Piano? Law school?? Harvard???
Evelyn scowled. “Now you’ve botched the only relationship I’ve ever approved of. But of course, continue on, Kristen. See how far you can fall. You could have been making a respectable living, for God’s sake.”
I was beginning to lose my fucking cool. “She does make a respectable living,” I snapped. Shit, she made twice as much as I did, easily.
Evelyn sent me a cutting glare. “Our opinions on what constitutes a
respectable occupation are likely very different, young man. And I’ll thank you to stay out of it.”
Like hell I’m staying out of it. “She started her own successful business from the ground up. She gets to be her own boss and she gets to do it from her living room. I’d think you’d be proud.”
“Yes, it’s not exactly a meth lab that I’m running, Mother,” Kristen said, smirking into her mimosa.
There’s my girl. I put a hand on her shoulder. “Well, no one’s saying you should give up your hobbies, honey bunny.”
Kristen choked and spit her drink back into her glass, and we both launched into laughter.
Steam came out of Evelyn’s ears and she glared at us. Kristen descended into a giggling fit, leaning into my shoulder.
The spell was broken. She was back.
Evelyn dabbed at her mouth with her napkin and raised a finger at the waiter. “Well, it’s good to see that you’ve found someone to celebrate mediocrity with, Kristen.”

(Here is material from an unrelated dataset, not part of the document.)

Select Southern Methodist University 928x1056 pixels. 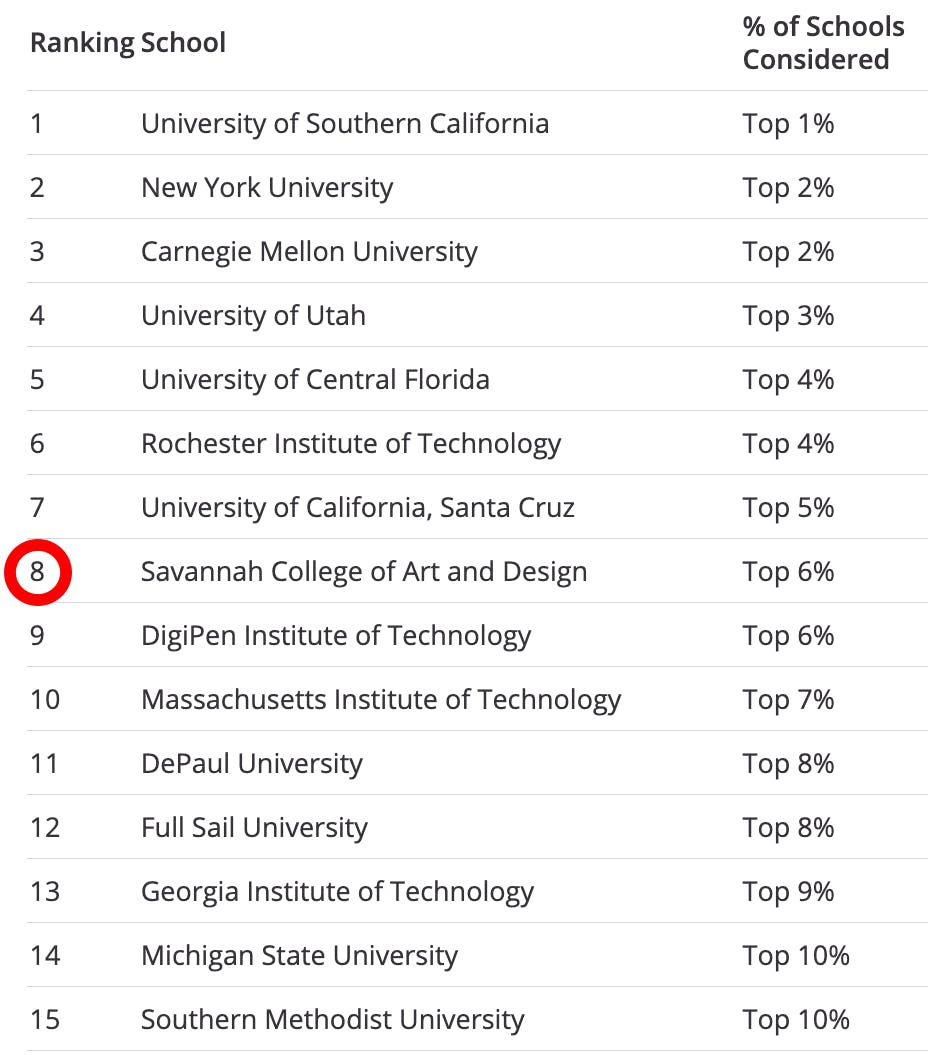click(332, 1020)
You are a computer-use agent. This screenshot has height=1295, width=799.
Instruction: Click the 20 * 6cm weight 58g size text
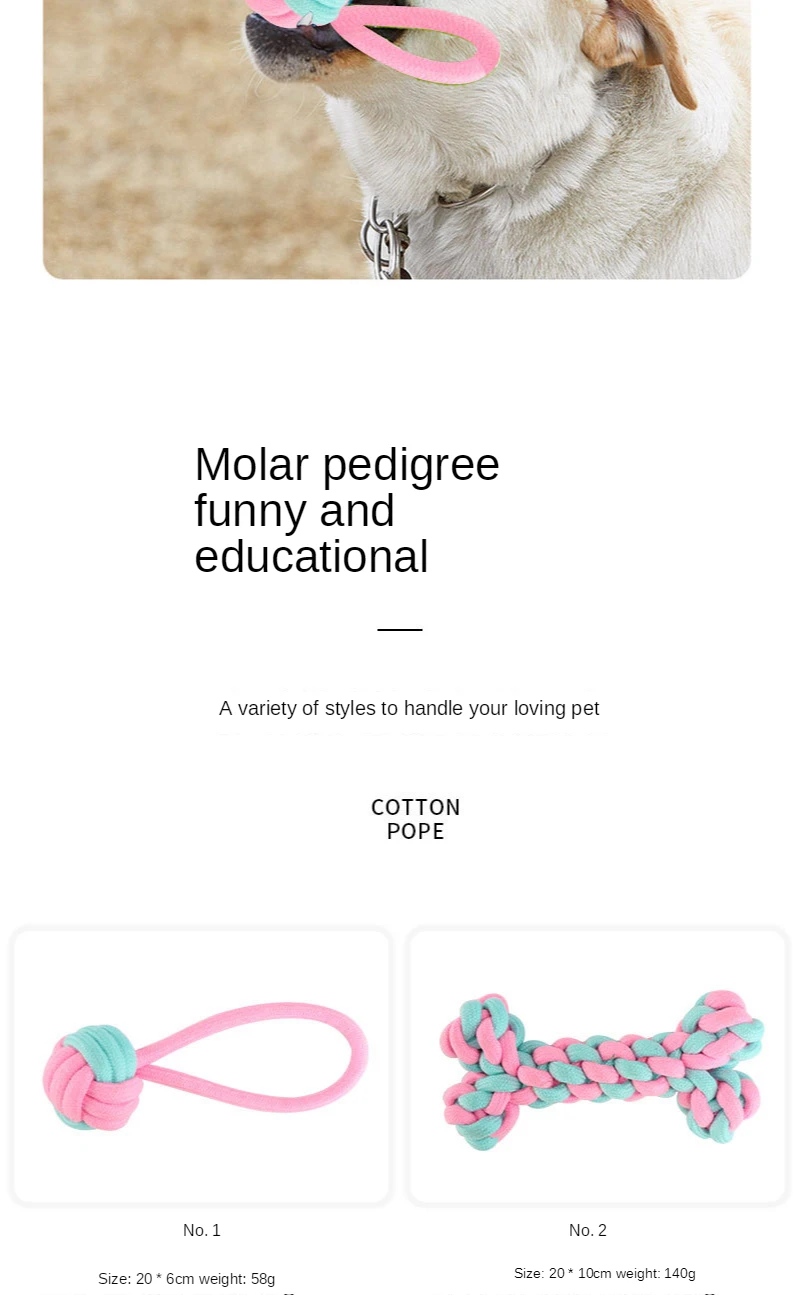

Kristen grinned up at me, still laughing. “We do know how to celebrate, don’t we, Joshua?”
“I’m all worn out after last night’s celebration.” I chuckled, wiping at my eyes. I slid my plate away from me and dropped my napkin onto it. “Ready to go?” I pulled out my wallet and tossed some bills onto the table. “Thank you for the invite,” I said to Evelyn as I pushed out my chair. “Kristen?” I gave her my hand.
She didn’t move.
Come on, Kristen—let’s go. Don’t stand for this shit.
She took my hand with a sideways grin and got up.
“Mom, this has been fun, as always.” Then she grabbed the money I put on the table, tucked it into my back pocket, gave my ass a squeeze, and led me by the hand out of the restaurant.